As per Dr. Gupta’s own research conducted at Max Healthcare – Pitampura, the average delay in seeking psychiatric consultation is 1 year after the first appearance of symptoms and this is no better with educated and otherwise well-to-do families. He adds, “People understand the signs and symptoms of mental illness in the light of their prevalent societal belief systems. Indian Society is truly multicultural and dynamic, with information of both the traditional belief systems and modern scientific knowledge base being disseminated through informal channels and mass media. Hence, people varyingly believe that psychiatric illnesses can be caused by some supernatural power or represent a ‘psychological weakness’ or are ‘real illnesses with some underlying pathology’. It is not uncommon to find people subscribing to more than one theory and seek simultaneous treatment with a psychiatrist and a faith-healer (my own research finding). The belief into magico-religious causes of mental illness is common even with highly educated persons, such as doctors. While disbelief in the medical model of mental illnesses, delays or prevents treatment; the psychological weakness theory results in blaming the sufferer of the mental illness.”
He continues, “We at Max Pitampura, commonly hear family members say ‘We have told them (patient) several times to overcome the symptoms by ‘willpower’, but he could not and we had to bring them to you (psychiatrist).’ I usually tell these people that ‘No one wants to suffer by choice or will. If it was possible to produce or overcome symptoms by will, no one will ever suffer from such illnesses.’ One other common statement of family members is ‘Yeh tension jyada leta hai’, for which I usually reply ‘Tension is never willfully invited. It just happens and excessive worrying is a symptom rather than a cause of mental illnesses.’”
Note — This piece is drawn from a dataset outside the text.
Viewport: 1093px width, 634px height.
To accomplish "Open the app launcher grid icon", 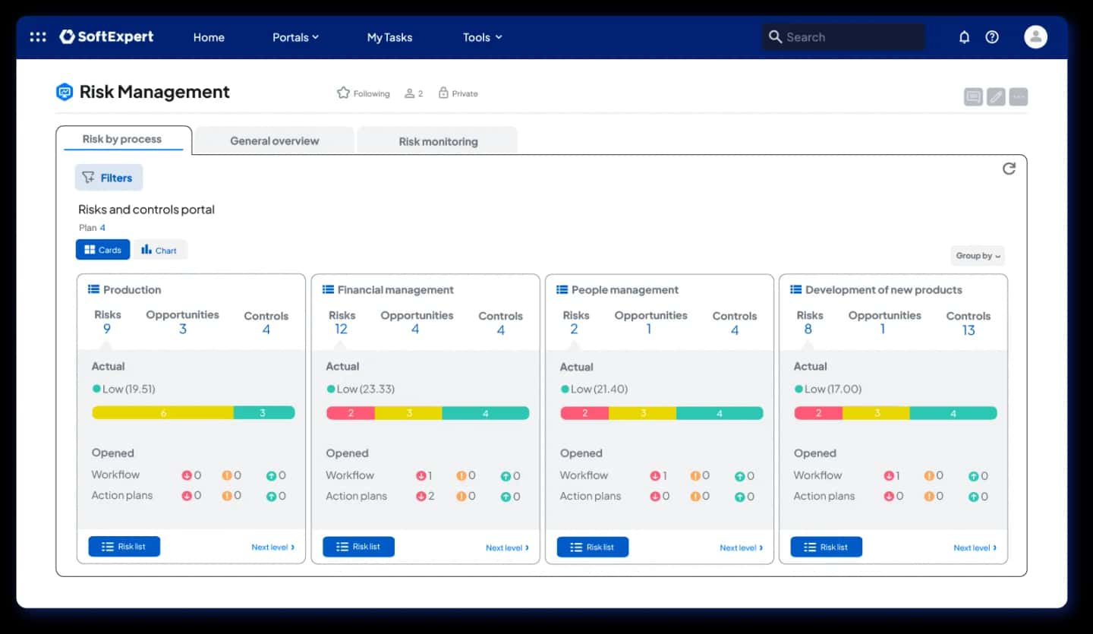I will 38,36.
Patient’s Attitude: Patient’s attitude towards his illness not only depends on his general understanding of mental illnesses but also by the nature of his symptoms. Pessimistic outlook is a feature of depression and many of those suffering from it does not foresee any benefit of professional help. Here, the immediate family members and society at large have a greater role in supporting and guiding the patient during this difficult time.
Dr. Sumit insists, “Some of the symptoms of mental illnesses are so strange (like ‘being possessed by a spirit’ or ‘hearing voices of God/some person’) for a layman that they believe that they cannot be symptoms of an illness, but some divine act or black magic. A few patients are brought to mental health professionals for treatment of ‘unmanageable distress’ because of such experiences and such symptoms are not revealed unless uncovered on specific inquiry. People usually provide with a rationale like ‘We are taking care of this by the intervention of an ‘Ojha’ and you should deal with the distress part only’ after such discovery.”
Recounting his experiences, Dr. Sumit says, “The worst part seen is when the behavior that is a product of mental illness is attributed to the patient himself or to ‘the mental torture by in-laws’ or ‘the result of a bad company’. I can recall an incident in which parents of a student staying in the hostel were told by college authorities to seek psychiatric consultation for his behavioral problems. The parents, who were not in regular contact with their child, were unable to find any abnormality with their child and were even prepared to file a legal suit against the college for harassment of their child. It was suggested to them to closely observe their ward for few weeks and later they themselves sought treatment.”